概要
富は金銀ではなく労働の生産物だと定め、分業と市場が国を豊かにすると論じた。経済学がここから一つの学問になる。
場所
エディンバラ
55.95°N -3.19°E · イギリス・スコットランド
55.95°N -3.19°E · イギリス・スコットランド
関わった人(1)
アダム・スミスAD1723年(6月5日洗礼)–AD1790年7月17日 · 著者本文
出版は1776年、独立宣言と同じ年になる。
問いは、国はなぜ豊かになるのか。
答えは、金銀を貯めることではない。
労働が生み出すものが富であり、 分業が労働の生産性を上げる。
ピン工場の例が有名になる。
一人で全部やれば日に20本、 18の工程に分ければ一人あたり4800本。
市場が広いほど分業は進む。
だから交易を妨げるな、と。
「見えざる手」という言葉は、 この長い本に一度しか出てこない。
自分の利益を追う人が、 意図せず社会の利益になるように導かれる。
同時に、商人が結託して価格を吊り上げること、 独占が消費者を害することを警告している。
スミス自身は道徳哲学の教授で、 前の本は『道徳感情論』だった。
共感の話をしてから、利益の話をした人になる。

- **提供データ**
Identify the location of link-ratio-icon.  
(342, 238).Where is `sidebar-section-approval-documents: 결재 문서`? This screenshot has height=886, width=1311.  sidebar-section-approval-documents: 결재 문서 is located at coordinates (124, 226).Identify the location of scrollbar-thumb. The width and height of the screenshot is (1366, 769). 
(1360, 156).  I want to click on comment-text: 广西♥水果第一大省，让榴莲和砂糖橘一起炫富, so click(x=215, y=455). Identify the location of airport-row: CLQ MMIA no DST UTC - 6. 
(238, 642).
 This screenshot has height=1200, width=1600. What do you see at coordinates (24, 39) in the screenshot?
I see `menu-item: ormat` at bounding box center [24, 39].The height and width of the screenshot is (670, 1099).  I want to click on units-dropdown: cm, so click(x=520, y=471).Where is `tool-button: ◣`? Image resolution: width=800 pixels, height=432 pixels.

- **演習の目的**
本文中のピン工場の例に出てくる数値を、それが何を表すかとあわせてすべて挙げてください。 データは本文とは別の出典から取られています。

- **演習の結果**
- 20本:一人で全部やった場合に日に作れるピンの数
- 18:作業を分けたときの工程の数
- 4800本:18の工程に分けた場合の一人あたりの数